AGENDA SOCIAL

La revolución ética y moral

En la historia de la humanidad, los grandes avances tecnológicos han transformado la forma en que vivimos, trabajamos y nos relacionamos. Sin embargo, estos avances no siempre han ido acompañados de una evolución ética y moral acorde. En plena era digital, esta brecha es más evidente que nunca: mientras la tecnología avanza a una velocidad vertiginosa, nuestra capacidad para regularla con principios éticos y valores sólidos sigue rezagada.

Basta con observar el avance extraordinario de la inteligencia artificial en los últimos días, un progreso tecnológico sin precedentes que ha cambiado nuestras dinámicas sociales y económicas a un ritmo que nuestras instituciones y valores éticos no han podido seguir. Como advirtió Yuval Noah Harari en Homo Deus: “los humanos estamos adquiriendo poderes divinos de creación y destrucción, pero aún pensamos como tribus medievales”.

Esta afirmación resalta la paradoja de nuestro tiempo: poseemos la capacidad de alterar el mundo de maneras que antes eran impensables, pero nuestras estructuras morales y legales aún están ancladas en paradigmas que no han evolucionado al mismo ritmo. Uno de los efectos más preocupantes de este desfase es el auge del linchamiento moral en el entorno digital. Las redes sociales han democratizado la comunicación, pero también han facilitado la propagación de la difamación, el hostigamiento y la desinformación.

En consecuencia, el anonimato y la inmediatez permiten que se difundan acusaciones sin pruebas, destruyendo reputaciones en segundos. La tecnología nos ha dado herramientas poderosas, pero no hemos desarrollado un marco ético lo suficientemente sólido para evitar que se conviertan en armas de destrucción moral.

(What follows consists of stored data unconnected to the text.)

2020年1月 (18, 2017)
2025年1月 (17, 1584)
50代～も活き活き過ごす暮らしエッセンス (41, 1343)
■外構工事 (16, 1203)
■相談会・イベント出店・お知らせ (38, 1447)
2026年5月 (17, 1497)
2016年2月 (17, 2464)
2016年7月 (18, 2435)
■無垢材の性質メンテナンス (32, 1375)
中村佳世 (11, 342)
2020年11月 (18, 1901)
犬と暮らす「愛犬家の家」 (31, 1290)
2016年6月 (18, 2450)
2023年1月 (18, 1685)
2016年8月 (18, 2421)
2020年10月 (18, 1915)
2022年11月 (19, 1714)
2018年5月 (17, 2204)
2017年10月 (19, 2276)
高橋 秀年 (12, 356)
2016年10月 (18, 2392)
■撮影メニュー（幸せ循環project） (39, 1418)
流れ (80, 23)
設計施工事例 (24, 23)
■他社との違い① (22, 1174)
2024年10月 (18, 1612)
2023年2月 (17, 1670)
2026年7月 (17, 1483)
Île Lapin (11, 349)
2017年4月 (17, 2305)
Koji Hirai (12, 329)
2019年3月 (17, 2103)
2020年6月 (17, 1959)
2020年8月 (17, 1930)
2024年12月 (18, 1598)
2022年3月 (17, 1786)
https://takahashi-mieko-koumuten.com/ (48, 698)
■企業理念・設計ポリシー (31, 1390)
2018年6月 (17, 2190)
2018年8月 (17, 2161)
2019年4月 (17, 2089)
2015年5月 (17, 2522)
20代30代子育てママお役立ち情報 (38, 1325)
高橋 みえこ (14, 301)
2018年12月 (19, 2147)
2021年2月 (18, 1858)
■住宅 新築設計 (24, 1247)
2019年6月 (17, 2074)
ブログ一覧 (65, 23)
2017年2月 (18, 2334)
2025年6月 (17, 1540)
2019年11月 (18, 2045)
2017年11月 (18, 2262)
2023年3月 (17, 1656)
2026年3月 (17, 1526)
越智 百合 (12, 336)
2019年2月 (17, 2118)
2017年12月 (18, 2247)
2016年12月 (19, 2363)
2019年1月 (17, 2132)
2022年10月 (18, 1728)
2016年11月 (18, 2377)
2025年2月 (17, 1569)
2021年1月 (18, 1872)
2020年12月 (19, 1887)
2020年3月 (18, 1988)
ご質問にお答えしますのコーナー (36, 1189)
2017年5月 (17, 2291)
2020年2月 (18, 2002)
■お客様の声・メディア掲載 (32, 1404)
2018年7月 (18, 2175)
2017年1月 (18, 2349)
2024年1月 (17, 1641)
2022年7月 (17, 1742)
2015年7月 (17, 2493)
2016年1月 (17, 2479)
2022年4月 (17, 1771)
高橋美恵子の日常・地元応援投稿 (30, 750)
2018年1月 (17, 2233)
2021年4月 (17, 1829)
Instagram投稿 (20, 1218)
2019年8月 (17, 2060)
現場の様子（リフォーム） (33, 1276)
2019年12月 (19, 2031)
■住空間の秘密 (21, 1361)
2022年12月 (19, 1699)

Mientras la revolución tecnológica avanza, los sistemas de regulación y supervisión intentan ponerse al día. Es una parte fundamental del debate político de nuestros tiempos que, sin explicación alguna, se mantiene rezagado. Las leyes sobre privacidad, la lucha contra la desinformación y los debates sobre la inteligencia artificial ética son prueba de que estamos reaccionando, pero no previniendo, lo que nos coloca ante el riesgo de quedarnos “sin estructuras sólidas para sostenernos”, como advirtió Zygmunt Bauman.

Nuestras instituciones aún no han logrado establecer límites claros sobre el uso de datos personales, la manipulación informativa o el impacto de la automatización en el empleo. La ética no puede ser una cuestión secundaria en el diseño y desarrollo de tecnologías que afectan a millones de personas.

Si queremos cerrar la brecha entre el progreso tecnológico y la evolución moral, es imperativo que avancemos en una revolución ética que ponga a la humanidad en el centro de la innovación. Poner el mismo esfuerzo a la revolución ética y moral que se le pone a la revolución tecnológica es la única forma de lograr un progreso sostenible y beneficioso para la humanidad. Es imperativo impulsar con la misma fuerza una revolución ética y moral.

Es una tarea monumental, pero inaplazable. La tecnología seguirá avanzando, pero la verdadera pregunta es si nuestra ética estará a la altura del desafío.